Bisweilen tun sich Kontraste auf, wo auf den ersten Blick große Ähnlichkeit zu herrschen schien. So gilt die Venus als eine Art Zwillingsplanet der Erde: fast exakt die gleiche Größe, umhüllt von einer dichten Atmosphäre, nur unwesentlich näher an der Sonne. Umso überraschter war die Forschung, als sich dieser Schwesterplanet mehr und mehr als eine gänzlich unirdische giftige Gluthölle herausstellte, mit einer mittleren Oberflächentemperatur von 464 Grad. Gerade diese verblüffenden Unterschiede zwischen den Planetengeschwistern geben uns wertvolles Anschauungsmaterial zur Dynamik eines sich aufschaukelnden Treibhauseffekts – was uns zu einer weiteren Strategie des Wunderns führt: Was wäre, wenn…?

4 Gegenwelten

Venus und Erde waren einander zunächst ähnlich, nahmen dann aber eine immer stärker divergierende Entwicklung. Das wirft eine faszinierende Frage auf: Was wäre wohl aus der Erde – oder der Venus – geworden, wenn ihre Ausgangsbedingungen zu Beginn ihrer Planetenentwicklung nur leicht anders gewesen wären?

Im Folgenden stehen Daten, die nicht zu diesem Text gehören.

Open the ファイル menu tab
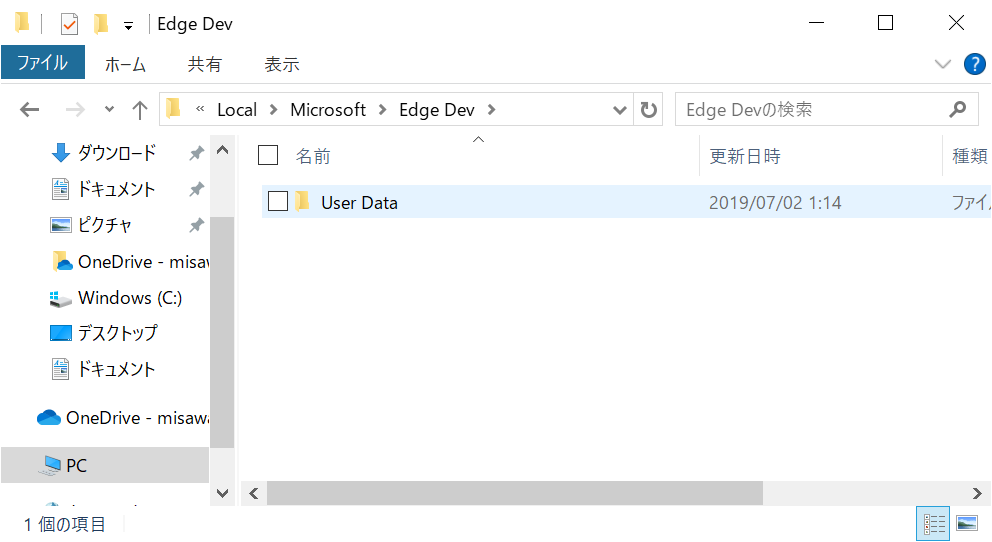 [42, 63]
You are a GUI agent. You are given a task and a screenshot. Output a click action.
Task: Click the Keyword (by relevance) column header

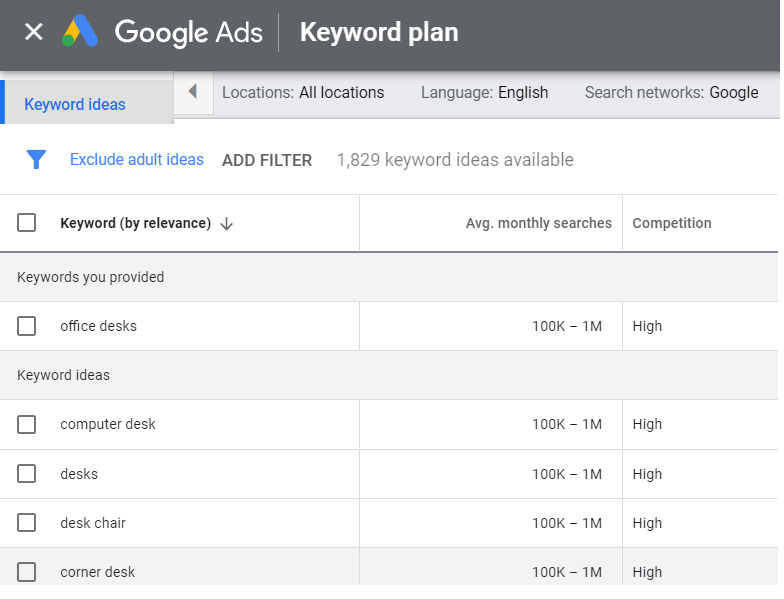pyautogui.click(x=135, y=223)
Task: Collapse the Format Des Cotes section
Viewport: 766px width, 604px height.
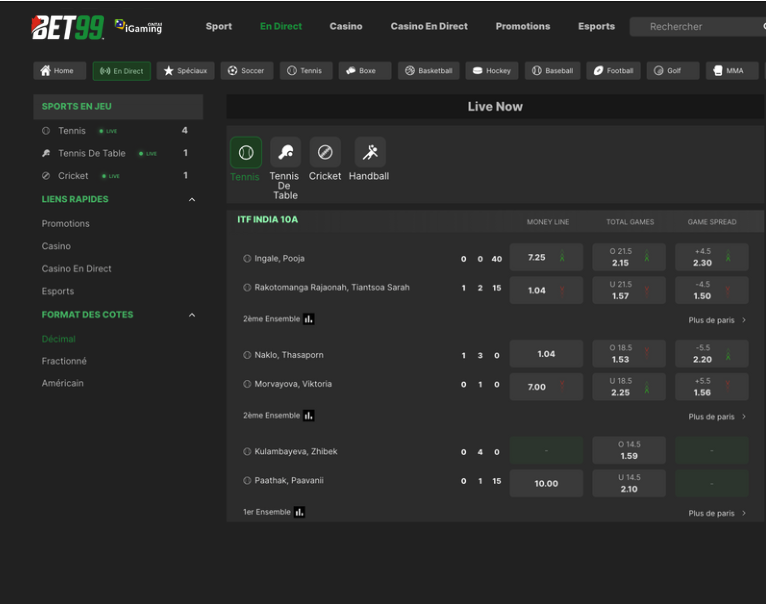Action: point(192,315)
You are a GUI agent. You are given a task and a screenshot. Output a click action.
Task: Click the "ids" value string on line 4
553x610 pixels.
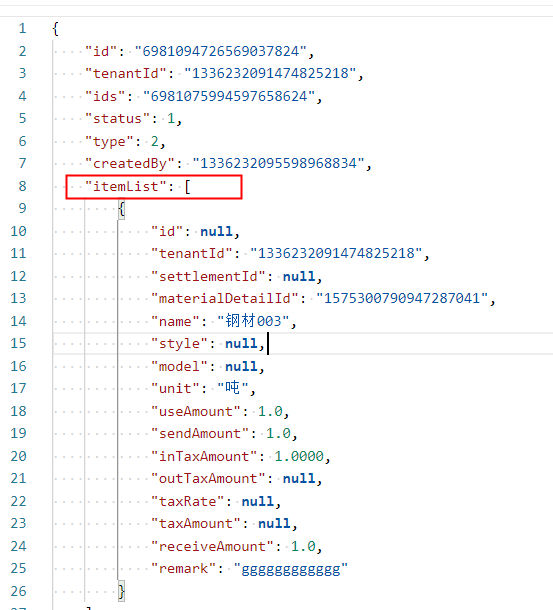coord(229,96)
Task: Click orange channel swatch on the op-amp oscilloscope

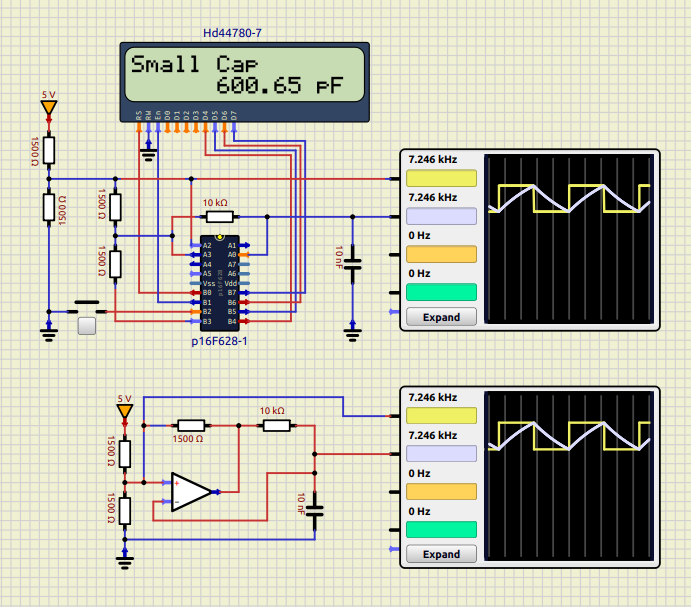Action: [x=441, y=491]
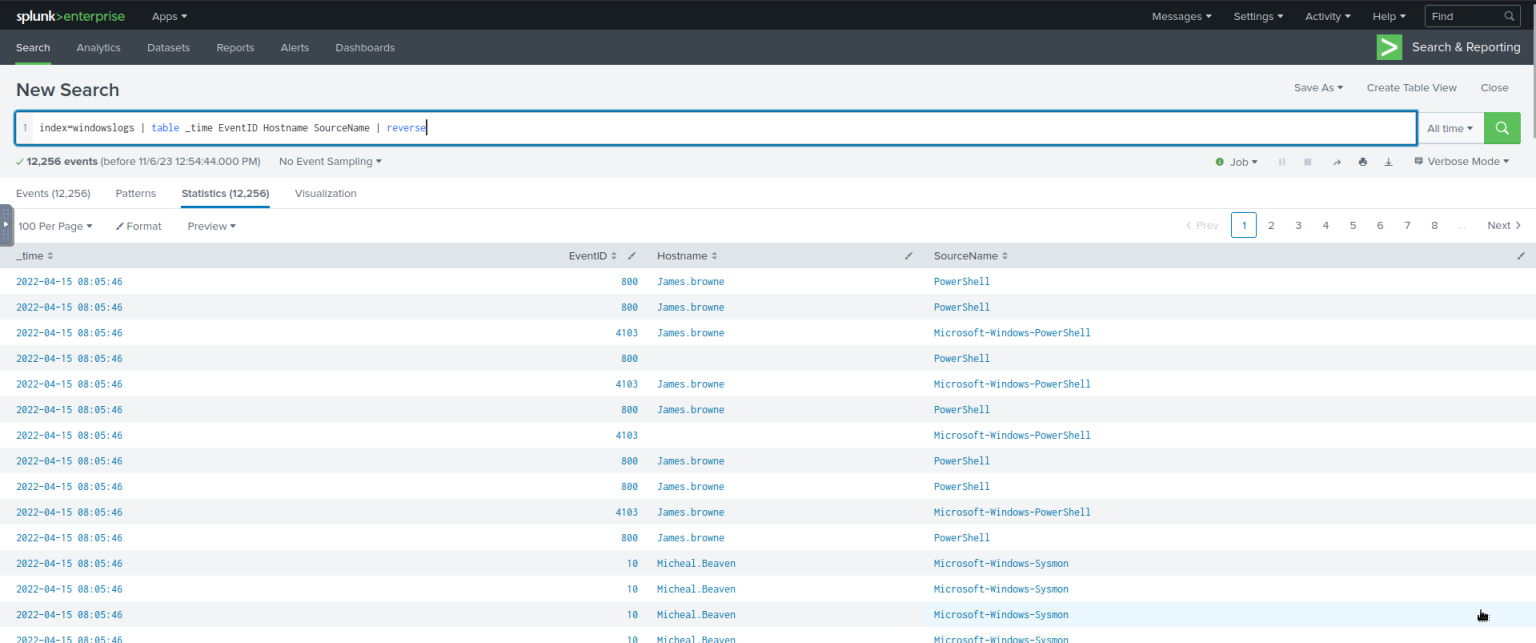Image resolution: width=1536 pixels, height=643 pixels.
Task: Run the search with the green magnifier button
Action: pos(1501,128)
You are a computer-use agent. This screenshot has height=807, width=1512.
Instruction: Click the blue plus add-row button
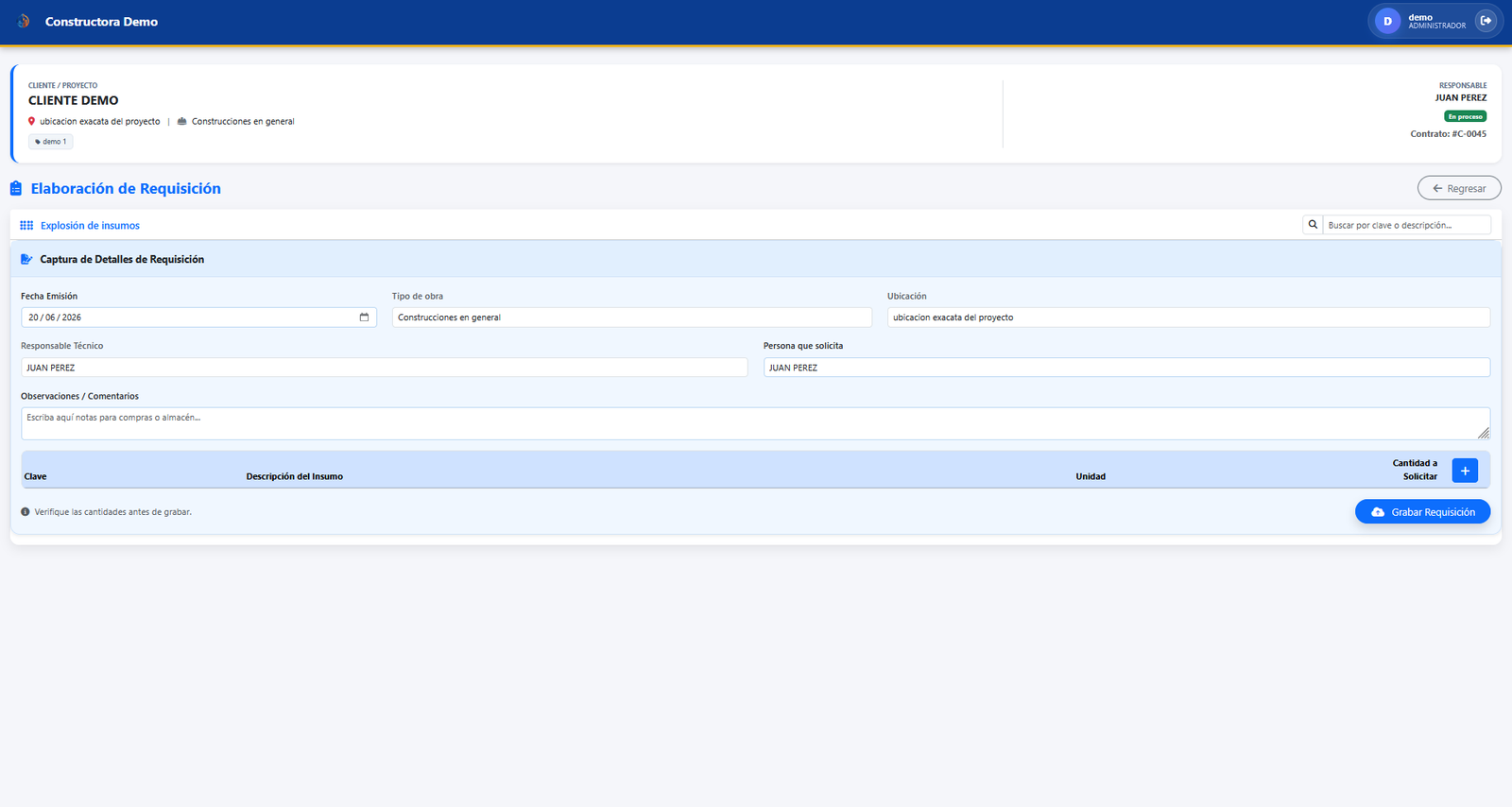tap(1465, 471)
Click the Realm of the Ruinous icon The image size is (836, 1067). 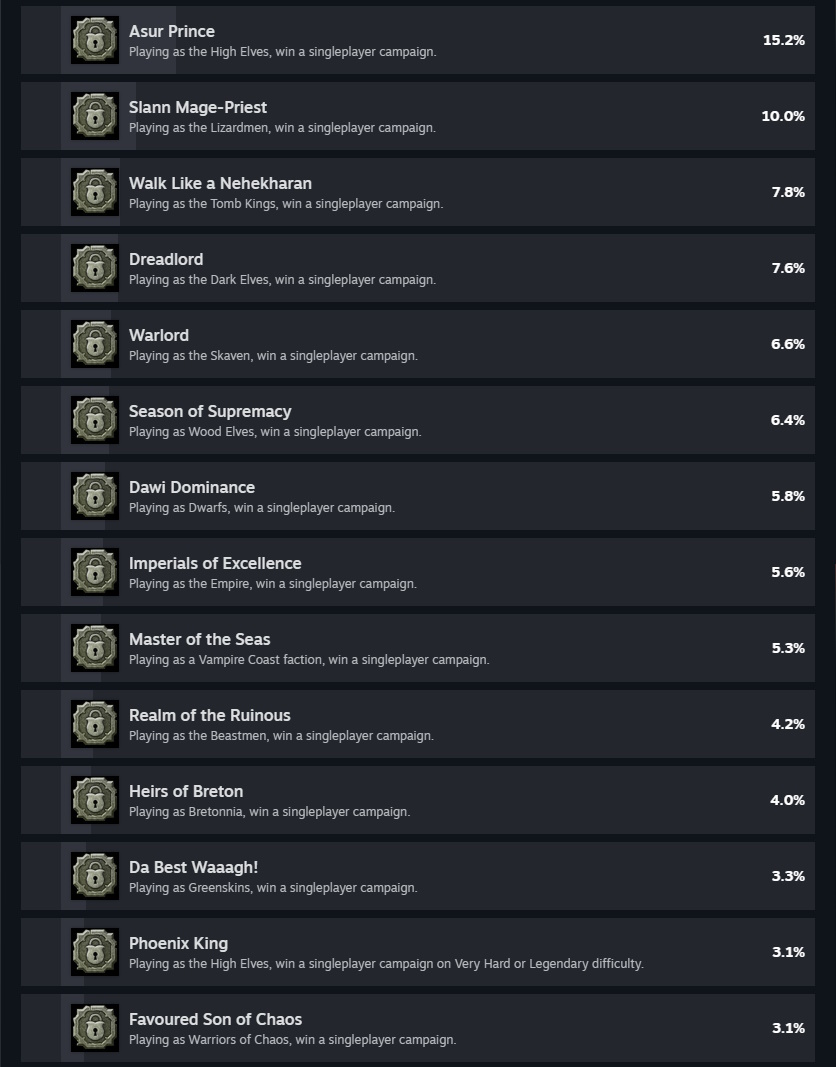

Was-wäre-wenn-Fragen dieser Sorte sind Ausgangspunkte für faszinierende Gedankenspiele, im Fachjargon „kontrafaktisches Denken“ genannt. Wir können uns im Geist fiktive Alternativwelten ausmalen, plausible Gegenmodelle zu unserer Ist-Realität: So oder so hätte es kommen können, wenn einst das Leben oder die Geschichte eine winzig andere Abzweigung genommen hätte. Was wäre geschehen, wenn meine Mutter bei dieser Feier nicht auf meinen Vater getroffen wäre? Wie hätten die Dinge ihren Lauf genommen, wenn Hitler an der Wiener Kunstakademie als Student angenommen worden wäre, statt sich im Männerwohnheim zu radikalisieren? Oder wenn gefrorenes Wasser schrumpfen würde, statt sich auszudehnen? Es ist engstirnig zu glauben, wir lebten in der einzig möglichen aller Welten.

5 Erkenntnisduette

„Viele Erwachsene“, schreibt Keil, „betrachten Auseinandersetzungen als aversive Schlachten mit dem Ziel, mit der eigenen Anschauung die Gegenseite zu bezwingen.“ Was für eine verschenkte Gelegenheit! Denn gerade Debatten sind eine fantastische Basis für einen gemeinsamen Erkenntniszuwachs – sofern man die Haltung ändert, in der man sie bestreitet, und Rechthaberei durch das Bestreben ersetzt, im kontroversen Dialog gemeinsam der Wahrheit näherzukommen. Dazu bedarf es eines echten Interesses an dem anderen Standpunkt und vieler Nachfragen, die auf Verstehen statt von vornherein auf Widerlegen zielen. Frank Keil schlägt deshalb vor: „Wenn Sie das nächste Mal feststellen, dass Sie mit einer Freundin oder einem Freund unterschiedlicher Meinung sind, dann versuchen Sie, diese Meinungsverschiedenheit als eine Gelegenheit zu ergreifen, um zu lernen.“ Am besten ohne Publikum, das es zu beeindrucken gilt.